Input for this task section start
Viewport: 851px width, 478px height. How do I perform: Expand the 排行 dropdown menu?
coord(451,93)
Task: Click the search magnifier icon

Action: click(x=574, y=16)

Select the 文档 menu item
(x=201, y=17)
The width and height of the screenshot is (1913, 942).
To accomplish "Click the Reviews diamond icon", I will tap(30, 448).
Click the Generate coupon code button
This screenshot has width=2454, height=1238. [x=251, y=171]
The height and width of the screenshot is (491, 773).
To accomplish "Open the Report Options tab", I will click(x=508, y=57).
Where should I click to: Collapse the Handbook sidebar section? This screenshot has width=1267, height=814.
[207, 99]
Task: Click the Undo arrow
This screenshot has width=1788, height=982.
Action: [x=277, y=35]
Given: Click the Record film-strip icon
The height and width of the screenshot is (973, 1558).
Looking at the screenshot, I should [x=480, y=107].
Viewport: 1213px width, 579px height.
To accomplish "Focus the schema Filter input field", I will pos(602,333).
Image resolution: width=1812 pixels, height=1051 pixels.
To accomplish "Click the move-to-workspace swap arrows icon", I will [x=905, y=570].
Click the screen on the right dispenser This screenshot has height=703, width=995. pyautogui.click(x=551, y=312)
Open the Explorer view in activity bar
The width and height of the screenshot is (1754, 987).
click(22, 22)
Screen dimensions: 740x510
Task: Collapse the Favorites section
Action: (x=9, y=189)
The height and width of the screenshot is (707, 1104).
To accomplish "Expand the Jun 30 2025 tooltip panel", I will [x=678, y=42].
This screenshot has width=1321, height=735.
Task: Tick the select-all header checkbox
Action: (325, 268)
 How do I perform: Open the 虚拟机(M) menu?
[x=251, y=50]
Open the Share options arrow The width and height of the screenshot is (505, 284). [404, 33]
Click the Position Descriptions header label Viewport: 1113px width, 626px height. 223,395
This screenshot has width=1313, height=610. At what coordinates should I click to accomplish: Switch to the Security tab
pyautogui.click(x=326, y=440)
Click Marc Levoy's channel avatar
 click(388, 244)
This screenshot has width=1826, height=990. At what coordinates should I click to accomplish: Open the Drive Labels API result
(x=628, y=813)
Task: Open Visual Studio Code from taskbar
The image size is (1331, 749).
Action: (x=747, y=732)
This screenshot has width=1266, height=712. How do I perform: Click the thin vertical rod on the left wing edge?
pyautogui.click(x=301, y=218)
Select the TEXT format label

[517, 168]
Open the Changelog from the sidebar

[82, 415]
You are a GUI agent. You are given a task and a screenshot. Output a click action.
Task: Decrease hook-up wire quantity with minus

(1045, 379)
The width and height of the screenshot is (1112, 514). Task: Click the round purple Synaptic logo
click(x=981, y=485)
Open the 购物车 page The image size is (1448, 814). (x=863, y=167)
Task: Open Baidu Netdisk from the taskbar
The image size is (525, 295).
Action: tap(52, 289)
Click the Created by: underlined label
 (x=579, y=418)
Input for this task section end
Task goal:
Once you find the line with "This screenshot has width=1788, height=982." in the entries above, output it and each line after it up to and including the line with "You are a GUI", and nothing else.

Response below:
This screenshot has width=1788, height=982.
Action: [x=277, y=35]
Given: Click the Record film-strip icon
The height and width of the screenshot is (973, 1558).
Looking at the screenshot, I should [x=480, y=107].
Viewport: 1213px width, 579px height.
To accomplish "Focus the schema Filter input field", I will pos(602,333).
Image resolution: width=1812 pixels, height=1051 pixels.
To accomplish "Click the move-to-workspace swap arrows icon", I will [x=905, y=570].
Click the screen on the right dispenser This screenshot has height=703, width=995. pyautogui.click(x=551, y=312)
Open the Explorer view in activity bar
The width and height of the screenshot is (1754, 987).
click(22, 22)
Screen dimensions: 740x510
Task: Collapse the Favorites section
Action: (x=9, y=189)
The height and width of the screenshot is (707, 1104).
To accomplish "Expand the Jun 30 2025 tooltip panel", I will [x=678, y=42].
This screenshot has width=1321, height=735.
Task: Tick the select-all header checkbox
Action: (325, 268)
 How do I perform: Open the 虚拟机(M) menu?
[x=251, y=50]
Open the Share options arrow The width and height of the screenshot is (505, 284). [404, 33]
Click the Position Descriptions header label Viewport: 1113px width, 626px height. 223,395
This screenshot has width=1313, height=610. At what coordinates should I click to accomplish: Switch to the Security tab
pyautogui.click(x=326, y=440)
Click Marc Levoy's channel avatar
 click(388, 244)
This screenshot has width=1826, height=990. At what coordinates should I click to accomplish: Open the Drive Labels API result
(x=628, y=813)
Task: Open Visual Studio Code from taskbar
The image size is (1331, 749).
Action: (x=747, y=732)
This screenshot has width=1266, height=712. How do I perform: Click the thin vertical rod on the left wing edge?
pyautogui.click(x=301, y=218)
Select the TEXT format label

[517, 168]
Open the Changelog from the sidebar

[82, 415]
You are a GUI agent. You are given a task and a screenshot. Output a click action.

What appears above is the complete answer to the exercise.